> _Parts of the exercise_
**1.** How would you translate this sentence from the passage on the St. Louis National Stockyards into Spanish: "The village had a population at its height of 300, all of whom were employees of the stockyards."
**2.** Could you carry the St. Louis National Stockyards history forward from its final sentence?

> _Text excerpt_
****************

As the St. Louis National Stockyards and its related industries grew and became established, they returned no small dividends for their investors and provided large profits for both livestock owners and meatpacking firms. However, things quickly became more complicated for the yards. The federal government began to push for food regulations and standards, spurred on by Upton Sinclair’s novel The Jungle, which chronicled the meatpacking industry; the administration of President Theodore Roosevelt had begun to oppose what it called the “beef trust”; and the city of East St. Louis had tried to annex the yards, in violation of the agreement it had made with the company prior to the construction of the complex. In order to counter the increasing intervention of government into its affairs, the St. Louis National Stockyards and its related commercial interests incorporated as National City, Illinois, in July 1907. National City was in all respects a company town, as the St. Louis National Stockyards Company owned all the property in the town. The town consisted of two streets a block long, with about 40 houses arranged in four rows on them, a building that served as a church and school, a police/fire station and a store. The village had a population at its height of 300, all of whom were employees of the stockyards. Everything in the town was under the direct control of the company, from the mayor (handpicked by the company, the town only saw three changes of mayor between 1907 and 1982) to the tax assessments. This control enabled the St. Louis National Stockyards Company to efficiently run its own affairs with minimal outside governmental interference such as taxation and regulation. National City was the first industrial suburb outside East St. Louis, and it would set an example to be followed by other major industries in the St. Louis area, establishing such other company towns on the Illinois side of the Mississippi as Granite City (steel), Alorton (aluminum), Sauget (chemicals) and Wood River and Roxana (oil refinery).

===From incorporation through World War II (1907-1947)===

====Continued growth====

Following its incorporation as National City, the St. Louis National Stockyards continued to grow as a livestock and meat processing center. World War I in particular expedited this growth. The Stockyards had numerous government contracts, both for supplying meat and providing horses and mules for use as pack animals. By 1920, National City had 14,000 people working there, and the St. Louis National Stockyards had the largest horse and mule market in the world, which would continue until shortly after the end of World War II. In addition, it placed third among American cattle markets and second among hog markets. In 1919, the total money received by the Stockyards was $8,257,798, illustrating the success of the yards during this time. However, World War I and its immediate aftermath would also cause the beginnings of dramatic changes for the Stockyards and its related operations—changes that would ultimately be the beginning of the end for National City.

====Regulation====

During the first world war, inflation began to play a major toll on the Stockyards. Yardage fees were 20% higher than they had been before the war, and price levels were 60% higher at the end of the war than they had been in 1914. Exchange members increased their fees charged to livestock producers as well and the producers, feeling they were being cut out of wartime profits by these practices and conditions, appealed to the federal government to regulate the industry.

****************

Word and element pointing entries:
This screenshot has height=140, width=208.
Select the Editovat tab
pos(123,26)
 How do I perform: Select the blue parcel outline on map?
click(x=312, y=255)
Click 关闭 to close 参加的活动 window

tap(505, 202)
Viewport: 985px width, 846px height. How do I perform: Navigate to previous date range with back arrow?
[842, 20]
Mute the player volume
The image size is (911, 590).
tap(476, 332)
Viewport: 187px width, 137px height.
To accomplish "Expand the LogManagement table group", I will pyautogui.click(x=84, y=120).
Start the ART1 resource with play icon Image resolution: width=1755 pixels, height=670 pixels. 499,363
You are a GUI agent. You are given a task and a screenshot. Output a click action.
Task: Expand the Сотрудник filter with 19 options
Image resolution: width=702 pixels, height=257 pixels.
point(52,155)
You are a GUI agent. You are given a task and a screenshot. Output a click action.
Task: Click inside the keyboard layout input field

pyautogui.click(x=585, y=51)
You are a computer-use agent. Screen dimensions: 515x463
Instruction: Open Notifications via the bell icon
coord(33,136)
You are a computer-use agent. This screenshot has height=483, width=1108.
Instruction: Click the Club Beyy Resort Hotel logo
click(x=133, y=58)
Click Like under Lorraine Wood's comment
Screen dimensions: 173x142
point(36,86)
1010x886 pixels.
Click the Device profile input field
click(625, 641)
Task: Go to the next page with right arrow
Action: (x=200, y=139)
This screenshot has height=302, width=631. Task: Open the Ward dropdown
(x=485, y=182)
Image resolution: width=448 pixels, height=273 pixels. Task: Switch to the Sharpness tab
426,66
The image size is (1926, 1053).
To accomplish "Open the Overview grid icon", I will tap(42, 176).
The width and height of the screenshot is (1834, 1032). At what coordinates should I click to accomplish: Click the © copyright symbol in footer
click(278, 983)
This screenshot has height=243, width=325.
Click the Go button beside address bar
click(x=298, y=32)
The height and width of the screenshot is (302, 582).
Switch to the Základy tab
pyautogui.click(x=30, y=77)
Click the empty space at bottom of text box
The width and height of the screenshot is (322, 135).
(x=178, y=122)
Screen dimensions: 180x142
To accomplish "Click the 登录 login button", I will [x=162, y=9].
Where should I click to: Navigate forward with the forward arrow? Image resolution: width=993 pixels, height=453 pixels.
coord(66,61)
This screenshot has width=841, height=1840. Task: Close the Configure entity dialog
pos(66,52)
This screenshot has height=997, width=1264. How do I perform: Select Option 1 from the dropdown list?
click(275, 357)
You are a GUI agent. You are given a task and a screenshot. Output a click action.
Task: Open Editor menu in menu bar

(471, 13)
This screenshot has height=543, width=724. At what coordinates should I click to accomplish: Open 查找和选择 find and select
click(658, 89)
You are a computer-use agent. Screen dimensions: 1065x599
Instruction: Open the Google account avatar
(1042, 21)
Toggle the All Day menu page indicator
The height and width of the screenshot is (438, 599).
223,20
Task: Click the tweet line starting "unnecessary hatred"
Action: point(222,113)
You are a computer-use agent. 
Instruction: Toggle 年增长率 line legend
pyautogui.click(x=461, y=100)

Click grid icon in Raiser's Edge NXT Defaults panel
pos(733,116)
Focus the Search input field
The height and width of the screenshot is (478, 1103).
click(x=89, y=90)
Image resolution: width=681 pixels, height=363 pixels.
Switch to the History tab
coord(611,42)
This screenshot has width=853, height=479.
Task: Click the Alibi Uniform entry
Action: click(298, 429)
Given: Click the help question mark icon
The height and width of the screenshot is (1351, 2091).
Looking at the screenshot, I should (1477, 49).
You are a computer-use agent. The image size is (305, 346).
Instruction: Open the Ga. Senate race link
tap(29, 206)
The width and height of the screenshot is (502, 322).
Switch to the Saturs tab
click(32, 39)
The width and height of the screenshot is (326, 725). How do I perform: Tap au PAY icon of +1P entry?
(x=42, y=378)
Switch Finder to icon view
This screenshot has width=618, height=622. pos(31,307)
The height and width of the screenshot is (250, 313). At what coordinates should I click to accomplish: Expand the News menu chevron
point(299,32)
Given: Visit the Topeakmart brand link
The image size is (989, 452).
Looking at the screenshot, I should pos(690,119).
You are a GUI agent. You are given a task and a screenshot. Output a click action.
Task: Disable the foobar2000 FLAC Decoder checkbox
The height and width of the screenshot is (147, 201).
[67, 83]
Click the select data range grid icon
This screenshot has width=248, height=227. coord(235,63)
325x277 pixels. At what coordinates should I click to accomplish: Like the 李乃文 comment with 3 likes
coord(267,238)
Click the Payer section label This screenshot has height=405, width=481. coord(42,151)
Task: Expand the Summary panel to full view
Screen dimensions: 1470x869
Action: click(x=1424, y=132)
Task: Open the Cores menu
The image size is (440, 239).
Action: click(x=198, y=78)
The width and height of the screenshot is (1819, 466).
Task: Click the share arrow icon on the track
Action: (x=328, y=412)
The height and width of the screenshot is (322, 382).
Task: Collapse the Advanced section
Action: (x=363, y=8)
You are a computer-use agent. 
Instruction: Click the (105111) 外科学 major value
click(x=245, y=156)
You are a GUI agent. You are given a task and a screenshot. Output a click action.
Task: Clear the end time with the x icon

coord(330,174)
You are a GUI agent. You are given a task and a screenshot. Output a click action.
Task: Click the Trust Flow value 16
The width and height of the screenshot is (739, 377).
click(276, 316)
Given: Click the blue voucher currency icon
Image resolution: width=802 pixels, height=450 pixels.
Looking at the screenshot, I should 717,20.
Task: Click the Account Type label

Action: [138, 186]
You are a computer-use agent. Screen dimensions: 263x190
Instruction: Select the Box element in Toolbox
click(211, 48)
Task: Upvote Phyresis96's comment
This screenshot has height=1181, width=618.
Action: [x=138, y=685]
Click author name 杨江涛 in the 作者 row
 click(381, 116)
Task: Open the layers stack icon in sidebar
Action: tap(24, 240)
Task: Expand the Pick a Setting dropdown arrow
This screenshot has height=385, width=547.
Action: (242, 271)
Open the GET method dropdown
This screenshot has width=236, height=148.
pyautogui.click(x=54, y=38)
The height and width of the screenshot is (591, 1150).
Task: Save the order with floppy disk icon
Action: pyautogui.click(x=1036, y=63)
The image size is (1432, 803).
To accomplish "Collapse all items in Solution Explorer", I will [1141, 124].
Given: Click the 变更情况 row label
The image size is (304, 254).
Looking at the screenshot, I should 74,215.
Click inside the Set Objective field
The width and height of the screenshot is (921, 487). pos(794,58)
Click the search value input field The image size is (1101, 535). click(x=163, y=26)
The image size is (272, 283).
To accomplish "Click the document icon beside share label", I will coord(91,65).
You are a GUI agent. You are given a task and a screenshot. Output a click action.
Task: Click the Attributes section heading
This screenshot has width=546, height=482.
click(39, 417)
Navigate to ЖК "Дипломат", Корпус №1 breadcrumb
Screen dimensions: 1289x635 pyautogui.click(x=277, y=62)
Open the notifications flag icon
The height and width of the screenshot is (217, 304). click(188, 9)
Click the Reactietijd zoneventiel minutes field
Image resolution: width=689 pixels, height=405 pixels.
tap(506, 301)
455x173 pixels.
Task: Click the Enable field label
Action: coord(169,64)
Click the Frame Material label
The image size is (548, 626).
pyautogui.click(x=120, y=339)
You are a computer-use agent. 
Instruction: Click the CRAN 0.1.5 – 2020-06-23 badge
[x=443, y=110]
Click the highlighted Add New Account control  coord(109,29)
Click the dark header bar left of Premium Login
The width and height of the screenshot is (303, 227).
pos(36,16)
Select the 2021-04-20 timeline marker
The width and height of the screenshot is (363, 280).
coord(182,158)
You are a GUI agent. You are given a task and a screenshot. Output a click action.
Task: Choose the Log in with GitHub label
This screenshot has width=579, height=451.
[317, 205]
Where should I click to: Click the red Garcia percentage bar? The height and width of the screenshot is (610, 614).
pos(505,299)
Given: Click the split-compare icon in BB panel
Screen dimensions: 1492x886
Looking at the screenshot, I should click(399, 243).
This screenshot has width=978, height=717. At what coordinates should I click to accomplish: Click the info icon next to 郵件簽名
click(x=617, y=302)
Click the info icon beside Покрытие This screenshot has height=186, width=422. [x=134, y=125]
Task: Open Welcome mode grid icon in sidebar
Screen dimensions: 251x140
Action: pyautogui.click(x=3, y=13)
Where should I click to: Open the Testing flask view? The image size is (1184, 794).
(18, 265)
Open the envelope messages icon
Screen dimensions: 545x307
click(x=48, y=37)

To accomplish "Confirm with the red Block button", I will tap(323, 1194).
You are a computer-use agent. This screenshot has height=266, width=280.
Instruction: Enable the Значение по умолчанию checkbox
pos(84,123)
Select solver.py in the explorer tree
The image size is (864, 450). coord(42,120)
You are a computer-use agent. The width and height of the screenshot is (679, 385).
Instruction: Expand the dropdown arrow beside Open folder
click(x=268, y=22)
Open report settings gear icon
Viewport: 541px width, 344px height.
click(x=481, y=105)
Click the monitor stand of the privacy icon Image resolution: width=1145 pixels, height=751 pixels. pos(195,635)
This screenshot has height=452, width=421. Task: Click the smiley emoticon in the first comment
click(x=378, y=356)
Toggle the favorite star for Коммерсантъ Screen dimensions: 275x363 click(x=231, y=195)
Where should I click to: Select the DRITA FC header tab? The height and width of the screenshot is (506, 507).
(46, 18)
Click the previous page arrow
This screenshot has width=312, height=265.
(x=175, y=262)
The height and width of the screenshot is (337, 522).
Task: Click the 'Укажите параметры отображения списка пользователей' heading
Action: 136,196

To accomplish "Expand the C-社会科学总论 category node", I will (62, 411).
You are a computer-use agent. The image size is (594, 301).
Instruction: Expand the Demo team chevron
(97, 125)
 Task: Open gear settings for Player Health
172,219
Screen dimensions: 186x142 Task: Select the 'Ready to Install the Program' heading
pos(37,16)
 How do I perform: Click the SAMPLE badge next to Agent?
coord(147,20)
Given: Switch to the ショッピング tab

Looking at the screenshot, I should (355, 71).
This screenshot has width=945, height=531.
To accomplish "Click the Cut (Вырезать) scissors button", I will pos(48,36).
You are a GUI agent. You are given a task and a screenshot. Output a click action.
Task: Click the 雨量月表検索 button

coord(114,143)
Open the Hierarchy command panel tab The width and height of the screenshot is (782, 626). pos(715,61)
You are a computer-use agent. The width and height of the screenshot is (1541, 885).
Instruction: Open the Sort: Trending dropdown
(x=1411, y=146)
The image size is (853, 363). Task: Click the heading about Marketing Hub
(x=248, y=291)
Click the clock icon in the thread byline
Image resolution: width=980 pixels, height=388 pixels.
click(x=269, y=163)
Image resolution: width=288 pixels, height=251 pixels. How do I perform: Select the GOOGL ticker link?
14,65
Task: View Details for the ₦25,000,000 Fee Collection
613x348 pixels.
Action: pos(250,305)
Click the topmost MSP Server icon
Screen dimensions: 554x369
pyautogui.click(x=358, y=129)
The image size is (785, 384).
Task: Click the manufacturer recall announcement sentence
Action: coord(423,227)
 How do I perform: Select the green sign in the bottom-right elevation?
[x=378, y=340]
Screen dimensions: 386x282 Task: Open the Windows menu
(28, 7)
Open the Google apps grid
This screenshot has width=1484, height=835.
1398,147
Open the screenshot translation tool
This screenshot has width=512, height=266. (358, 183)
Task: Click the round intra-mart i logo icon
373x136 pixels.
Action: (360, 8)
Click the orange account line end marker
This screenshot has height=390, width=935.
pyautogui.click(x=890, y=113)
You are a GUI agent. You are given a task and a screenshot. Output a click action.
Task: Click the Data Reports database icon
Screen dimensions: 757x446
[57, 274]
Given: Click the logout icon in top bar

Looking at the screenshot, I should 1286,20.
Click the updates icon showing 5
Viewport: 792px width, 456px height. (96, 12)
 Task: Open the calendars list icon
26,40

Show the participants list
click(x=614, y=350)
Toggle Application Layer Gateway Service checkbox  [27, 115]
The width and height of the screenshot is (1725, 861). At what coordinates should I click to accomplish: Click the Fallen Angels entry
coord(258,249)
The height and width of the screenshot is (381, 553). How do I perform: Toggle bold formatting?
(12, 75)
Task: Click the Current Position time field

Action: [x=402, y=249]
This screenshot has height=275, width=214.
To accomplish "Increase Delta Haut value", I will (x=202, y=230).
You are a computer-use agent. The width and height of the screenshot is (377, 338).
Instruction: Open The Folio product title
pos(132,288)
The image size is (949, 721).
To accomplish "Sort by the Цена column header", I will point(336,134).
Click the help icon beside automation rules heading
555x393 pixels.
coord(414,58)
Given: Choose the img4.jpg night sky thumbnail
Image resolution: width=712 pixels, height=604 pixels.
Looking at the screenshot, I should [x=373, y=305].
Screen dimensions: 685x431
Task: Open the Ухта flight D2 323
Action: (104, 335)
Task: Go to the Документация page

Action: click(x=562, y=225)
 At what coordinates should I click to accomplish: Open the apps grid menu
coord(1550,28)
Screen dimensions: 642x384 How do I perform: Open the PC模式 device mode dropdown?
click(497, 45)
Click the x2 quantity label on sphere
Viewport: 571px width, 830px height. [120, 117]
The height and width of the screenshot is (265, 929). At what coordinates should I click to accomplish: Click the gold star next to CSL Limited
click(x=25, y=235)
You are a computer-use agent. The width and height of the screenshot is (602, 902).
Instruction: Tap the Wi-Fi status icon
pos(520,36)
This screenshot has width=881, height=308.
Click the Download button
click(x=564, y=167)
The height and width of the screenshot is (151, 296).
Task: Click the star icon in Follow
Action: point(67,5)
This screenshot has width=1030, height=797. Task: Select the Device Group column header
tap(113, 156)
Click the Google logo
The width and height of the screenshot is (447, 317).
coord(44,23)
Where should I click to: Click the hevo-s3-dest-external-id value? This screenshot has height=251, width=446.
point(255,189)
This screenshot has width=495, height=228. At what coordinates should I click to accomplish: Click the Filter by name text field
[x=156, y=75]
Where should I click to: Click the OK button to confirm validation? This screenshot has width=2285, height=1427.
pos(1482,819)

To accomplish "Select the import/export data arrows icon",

****************

> _Expected results_
**1.** En su apogeo, el pueblo tuvo una población de 300 habitantes, todos ellos empleados de los corrales de ganado.

**2.**
The federal government responded by passing the Packers and Stockyards Act of 1921. This law gave to the U.S. Department of Agriculture regulatory rights over ownership, trading practices and financial transactions in the stockyard industry. Perhaps most importantly, though, it separated the stockyard and meatpacking industries by forcing the major meatpacking firms to give up their majority interests in stockyard companies. The major business interests in these industries would fight back fiercely against this law’s regulations, to no avail, over the next 20 years. This mandated divorce between the stockyard and meatpacking industries would be the first step toward the decentralization of both industries later in the 20th century—a major factor in the decline of National City. However, another major factor evolving in the market during this period would have an even greater impact on National City and hasten its demise: the truck.

====From railroad to truck: transportation evolves====

The first truckload of hogs rolled into National City in 1921. It would not be the last. Over the next two decades, trucks would gain a greater and greater percentage of the volume of animals delivered to the Stockyards, gradually supplanting the formerly powerful and important railroads as the most important mode of shipment for the yards. By 1938, 60% of the livestock shipped to National City came by truck, and by 1952, that number would grow to 99% of hogs and 84% of all other animals. Following World War II, the Stockyards would respond to the evolution of the nation’s transportation network and the increasing mechanization of industry. The yards were converted to handle truck traffic, and the last auctions of work horses and mules took place in 1948, as those animals became obsolete with the increasing ubiquity of farm machinery. This shift from railroad-based shipping to truck-based shipping would threaten the terminal livestock markets across the nation as the livestock and meatpacking industries evolved right alongside the transportation network.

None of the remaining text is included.